La historia de la ocupación del palacio es ciertamente curiosa y les invito a conocerla. Cabe destacar que fue Colegio de Marina, sede de la Sociedad del Ferrocarril y de la Universidad Literaria, residencia oficial de los Duques de Montpensier y, posteriormente -tras legárselo en 1897 a la Archidiócesis de Sevilla, seminario hasta el año 1989, cuando es cedido por el Arzobispado a la Junta de Andalucía. La rehabilitación ha durado 55 meses, tras un trabajo arduo debido a la catalogación y conservación de los yacimientos arqueológicos descubiertos y por la realización de un proyecto complementario para actuar en el techo de madera de la capilla.
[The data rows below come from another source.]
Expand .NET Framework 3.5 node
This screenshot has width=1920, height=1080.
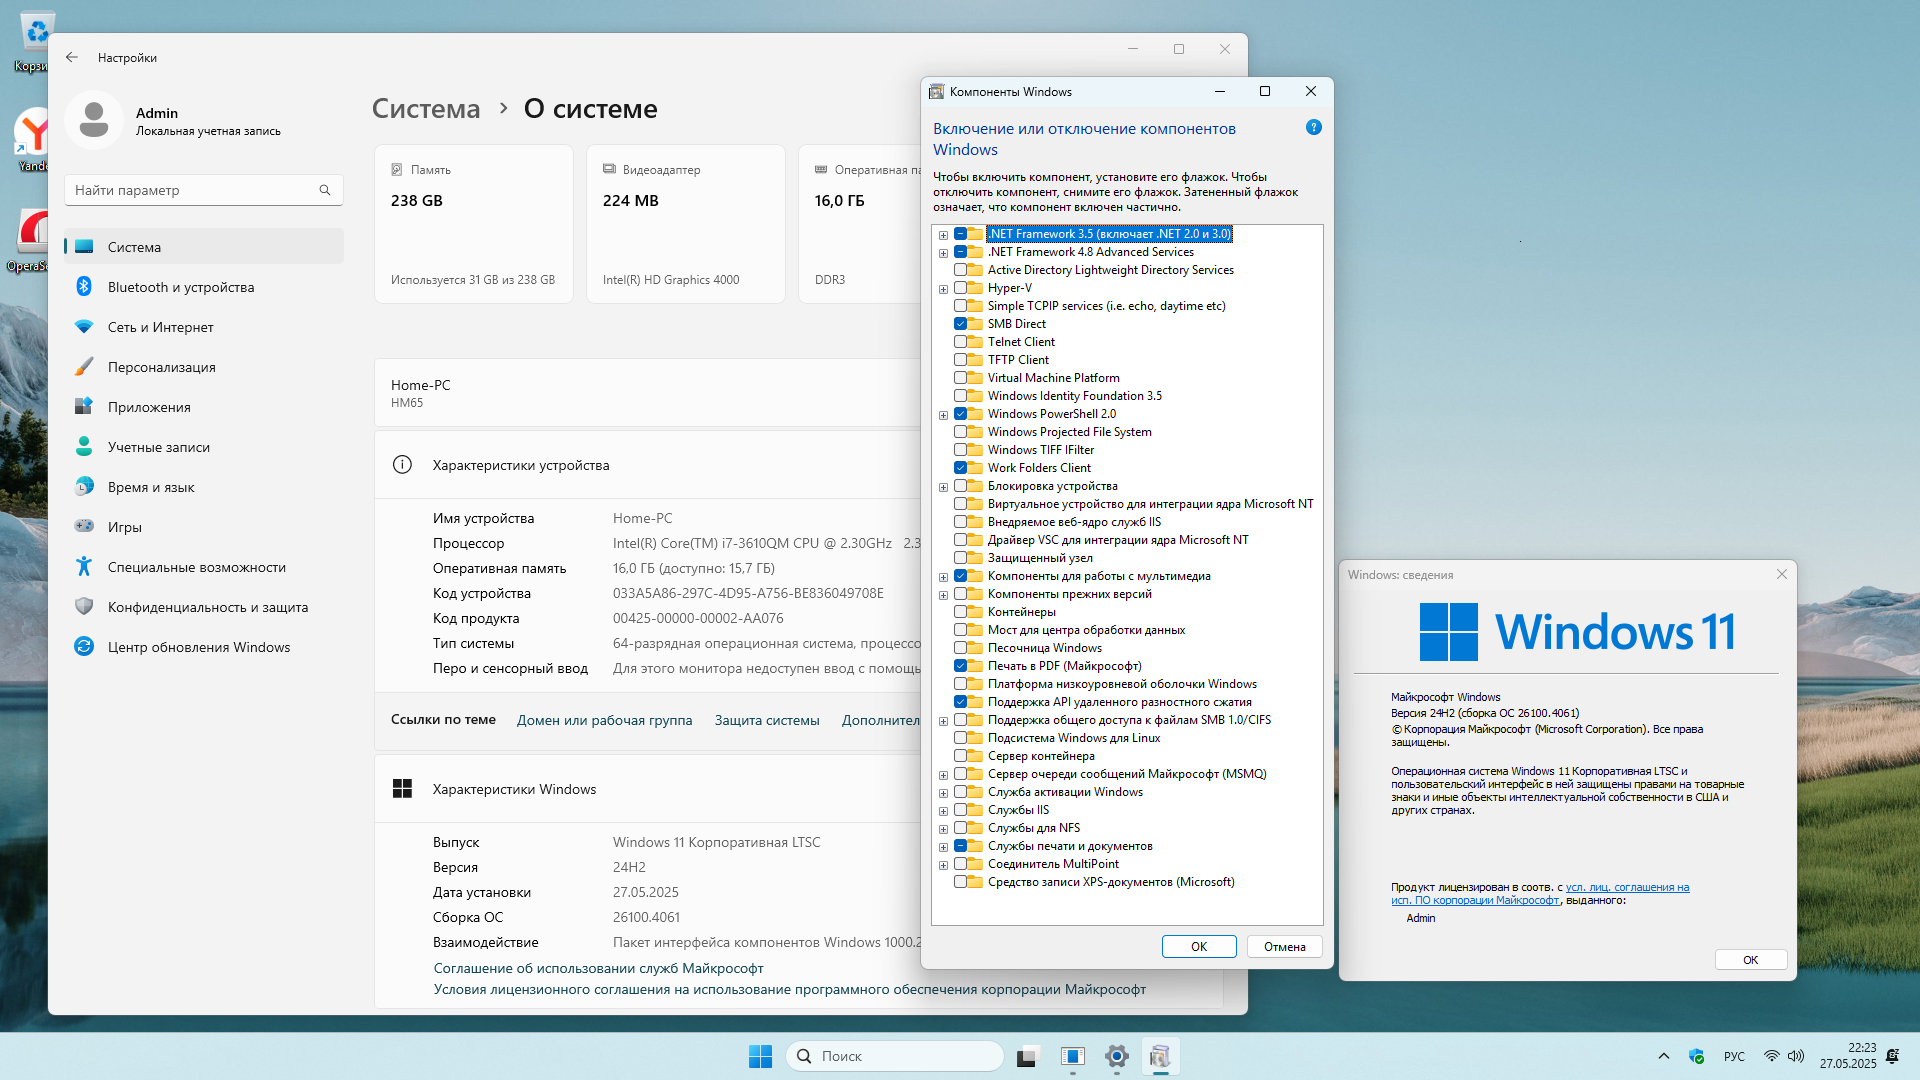click(943, 235)
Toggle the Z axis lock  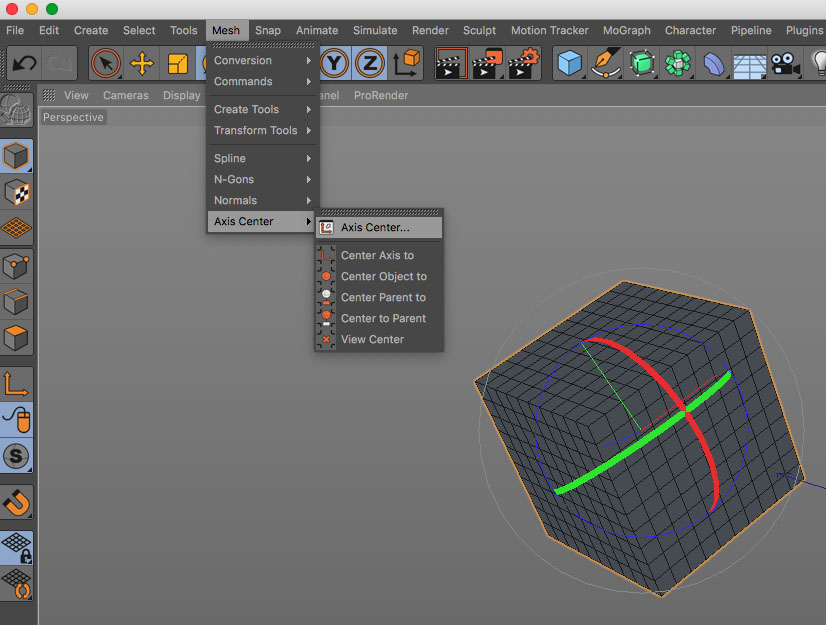pyautogui.click(x=369, y=65)
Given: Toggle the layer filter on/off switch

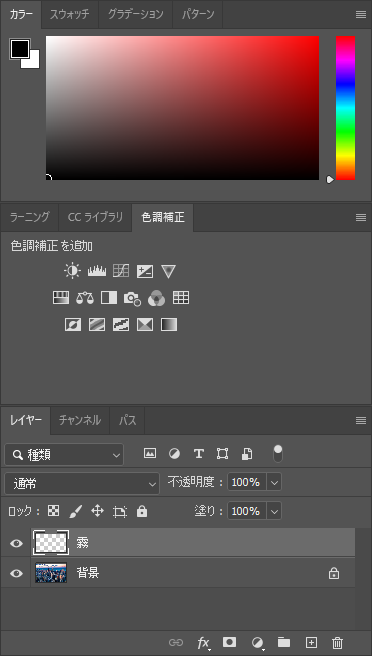Looking at the screenshot, I should [278, 454].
Además, se ha procedido a la restauración de las doce estatuas de la fachada de Palos, obra de Antonio Susillo.  La rehabilitación del Palacio de San Telmo ha sacado a la luz su importancia como pieza clave para el crecimiento sur de la ciudad y, sobre todo, lo ha encumbrado como testimonio de nuestro pasado y de nuestra cultural. Además, hay que valorar la manera en la que el edificio se ha adaptado, a lo largo de tres siglos, al cambiante entorno urbano, manteniendo intacta su personalidad y su lenguaje arquitectónico barroco.
 
Es éste un valor que las jornadas de visitas organizadas no han sabido poner suficientemente de relieve. Y no lo han hecho, a mi juicio, por dos cuestiones: por la contaminación que algunas opiniones políticas ha generado en torno a los costes de la rehabilitación; y por una inadecuada gestión de las visitas, con jornadas y horarios escasos, lo que ha avivado la polémica y suscitado un gran número de críticas. Es ahí donde se vincula con un problema más general, que es la falta de comunicación entre la Administración y la ciudadanía, que trae como consecuencia que los mensajes sobre el valor patrimonial de muchos edificios, que son de todos, se acaben diluyendo en cifras falsas sobre el coste de lámparas y la procedencia del mármol de los suelos. No es ninguna novedad que la rehabilitación de los edificios históricos cuesta –mucho- dinero. También es verdad que el momento presente no es acaso el más feliz para la conclusión de este tipo de obras, con una crisis económica como la que estamos sufriendo casi todos. Pero no es menos cierto que las visitas podrían haberse organizado, sin duda, mejor.
 
Lo peor de todo es que el debate está siendo de una pobreza tal que acaba perjudicándonos a todos, impidiéndonos valorar la riqueza de la multitud de edificios que nos rodean (muchos salvados de la desaparición por la intervención de las Administraciones Públicas), contaminados como estamos por datos que, en muchas ocasiones, están sacados de contexto. Los muros, las piedras o las esculturas no son sólo curiosidades, son la muestra palpable de nuestra historia, forman parte de nuestra memoria histórica, porque sobre ellos se anclan dos bienes inmateriales que son nuestra cultura y nuestra identidad como seres individuales. Son nuestro PATRIMONIO. Y este es un valor que no somos capaces de percibir los ciudadanos, ni nos saben inculcar nuestros políticos. ¿No deberíamos quizá poner todos un poco de nuestra parte y enriquecernos culturalmente, en lugar de empobrecernos históricamente?